While depictions of women as otherworldly creatures were not uncommon in late 19th- and early 20th-century American painting, Stars and Dews and Dreams of Night stands apart from works by artists such as Thomas Wilmer Dewing and Abbott Handerson Thayer. It aligns more closely with the allegorical pastoral scenes of the French painter Pierre Puvis de Chavannes and the Italian Renaissance master Giorgione, whose works Davies admired. Among the many works in his own eclectic art collection was a small painting of Venus then attributed to Giorgione that may have provided direct inspiration for the present canvas. The famously reticent and eccentric Davies also was obsessed with attempting to depict the human body at the moment of inhalation, evidenced here in the figure’s uplifted chest and ribcage.


Arthur B. Davies adapted this painting’s title from a line in “Atalanta in Calydon,” a poem by Algernon Charles Swinburne written in 1865: “O fair-faced sun, killing the stars and dews and dreams and desolation of the night!”[1] The poem concerns a tragic figure in Greek mythology; likewise, the painting exudes an air of melancholy. Like its title, the composition of Stars and Dews and Dreams of Night is lyrical and rhythmic. It features a nude woman against a backdrop of dark, dense vegetation. Turning to gaze over her left shoulder, she cranes her neck. This action creates a curving line that is continued by her right arm and leg, culminating in a delicately arched foot. The extension of the head and the toe mirror each other, defining the curve that is in turn bisected by the vertical line of her left arm and standing leg. The artist cropped the top of the figure’s head and her standing foot, a decision questioned by at least one critic, who noted, “Stars and Dews and Dreams of Night is arbitrarily—rather perversely, one may feel—cut into by the top and bottom of the frame.”[2] Yet the cropping introduces an element of tension. This pushing back against the borders complicates the muted reverie of the scene.
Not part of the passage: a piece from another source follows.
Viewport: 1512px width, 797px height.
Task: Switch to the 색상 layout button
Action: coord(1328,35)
The nude’s creamy skin tones are subtly and richly modulated, and the pale figure appears luminous against the shadowy background. The subject of the painting does not connect with the audience, rather she gazes downward with a faraway expression. Contemporary critics wrestled with Davies’s mystifying compositions while lauding his technique: “the strange attenuated nude figure . . . arrests attention and one feels that the ‘American poet painter’ has visions and dreams that we cannot always follow except to appreciate the delicacy of flesh tints and drawing.”[3]
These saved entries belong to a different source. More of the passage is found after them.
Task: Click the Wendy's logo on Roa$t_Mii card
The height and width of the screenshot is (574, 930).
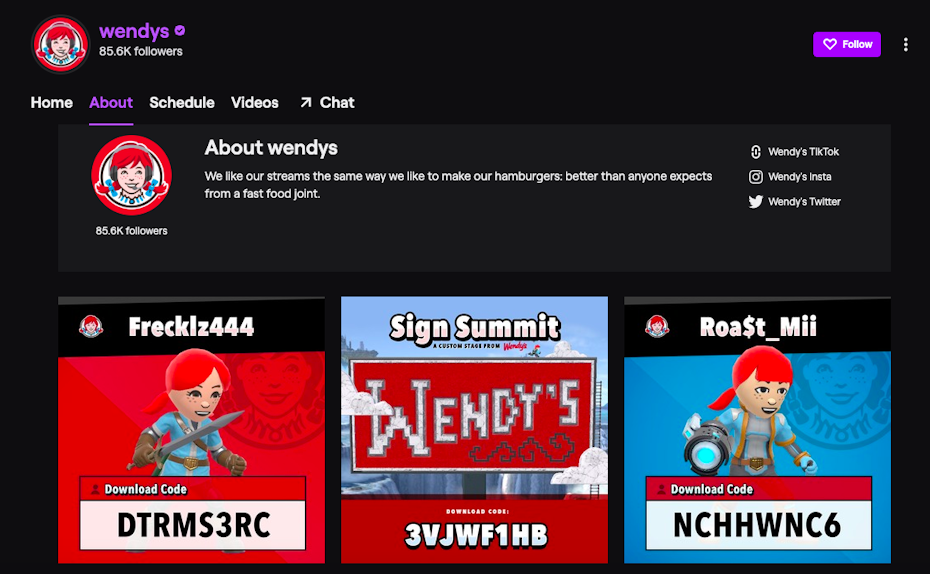Action: (x=657, y=326)
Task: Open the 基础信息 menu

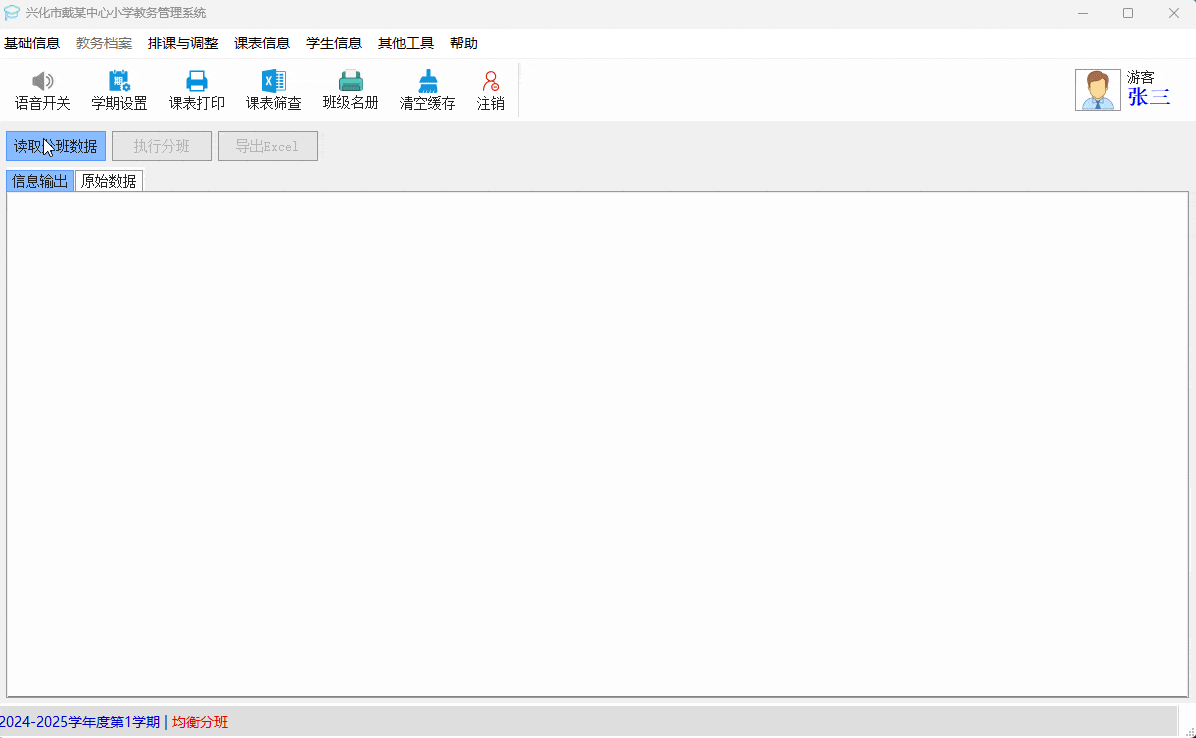Action: (32, 43)
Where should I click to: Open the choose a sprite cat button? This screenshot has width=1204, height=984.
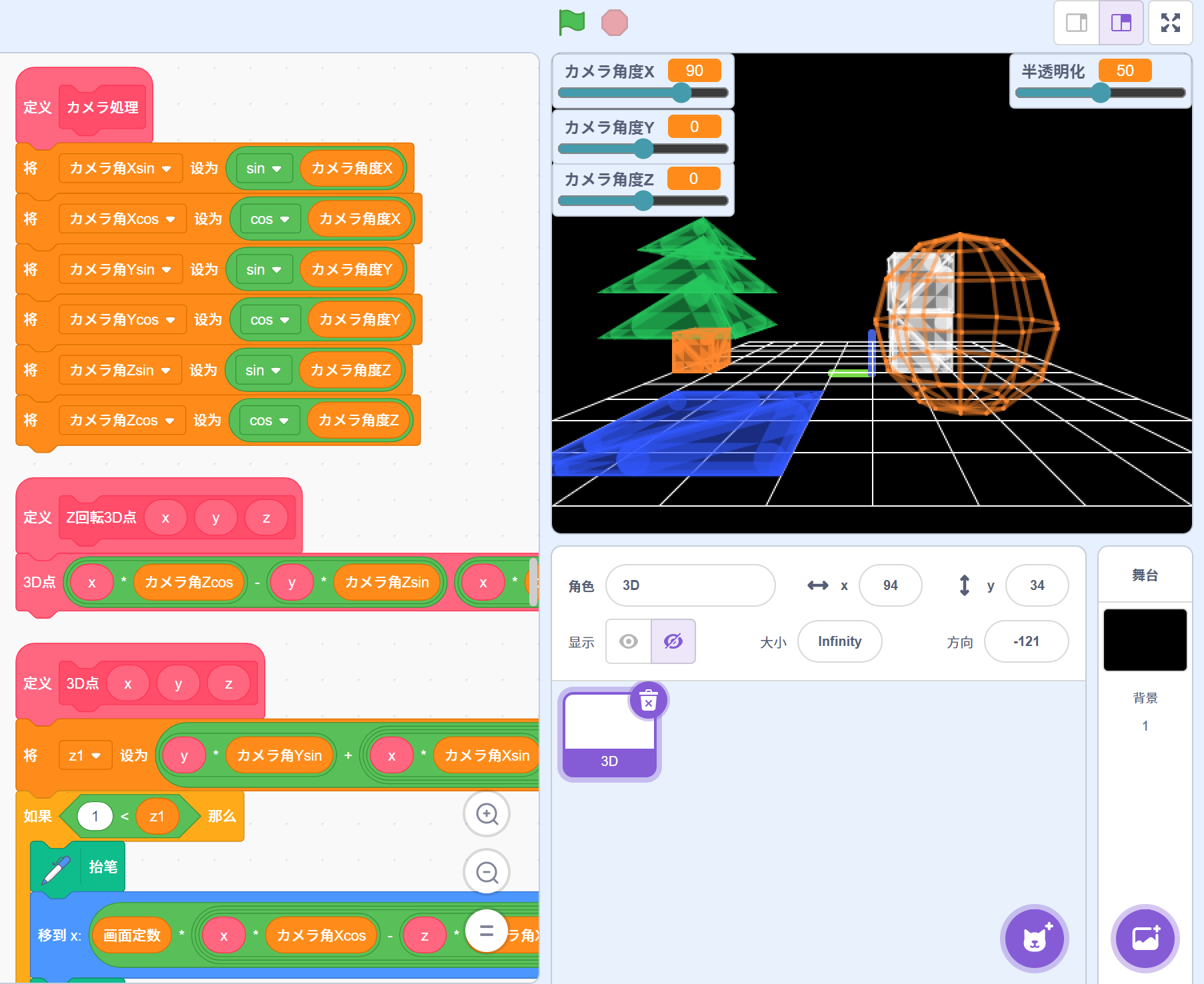click(1034, 938)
American artists of the late 19th century, including Abbott Handerson Thayer (American, 1849 - 1921) and Thomas Wilmer Dewing (American, 1851 - 1938), favored depictions of woman as ethereal creatures, pure and untouchable. However, Davies’s interpretation owes more to Continental sources, including Pierre Puvis de Chavannes (French, 1824 - 1898), whom the American artist admired for his subtle allegories that integrated figure and landscape. The symbolic landscapes and Arcadian pastorals of the Renaissance Italian painter Giorgione (Venetian, 1477/1478 - 1510) also left a strong impression on the artist. Perhaps Davies looked to his own art collection for inspiration when conceiving this painting. Among his two hundred drawings, paintings, and watercolors was a small painting of Venus then attributed to Giorgione featuring a profile of a woman gazing over her shoulder against a backdrop of dark vegetation [fig. 1].

Davies’s art collection and his love of antiquities resulted in a collaboration with the archaeologist Gustavus Eisen in the early 1920s. The two men developed a “theory of inhalation,” which maintained that ancient art achieved its vitality by depicting the body at the moment of inhalation.[4] Davies attempted to render this moment repeatedly in his own work. Stars and Dews and Dreams of Night visualizes inhalation through the figure’s raised chest and ribcage as well as her outflung arms.
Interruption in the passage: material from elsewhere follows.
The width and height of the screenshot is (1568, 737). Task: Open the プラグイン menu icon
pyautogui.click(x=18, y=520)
Davies’s romantic leanings were out of step with his contemporaries, though he was very supportive of the new directions of his fellow artists. He was, for instance, largely responsible for bringing modernism to America through his role as the chairman of the committee that organized the infamous Armory Show of 1913. Walter Pach once wrote that “modern art in America owes more to [Davies] than to anyone else.”[5] His advocacy of modernism extended to advising major collectors like Lillie Bliss, whose collection was pivotal to the formation of the Museum of Modern Art, New York. His own collecting practices were highly eclectic; he amassed Etruscan vases and Egyptian relics as well as works by Constantin Brâncuși (Romanian, 1876 - 1957) and Paul Cézanne (French, 1839 - 1906). Davies briefly experimented with cubism immediately after the Armory Show (see, for example, his Great Mother of c. 1913 [fig. 2]). However, for the remainder of his career he returned to his deeply personal and evocative vision. Davies was both of his time and removed from it, finding equal inspiration in Pompeian murals and Picasso’s drawings. With otherworldly works like Stars and Dews and Dreams of Night, Davies makes quiet demands of the viewer, rewarding patience and introspection.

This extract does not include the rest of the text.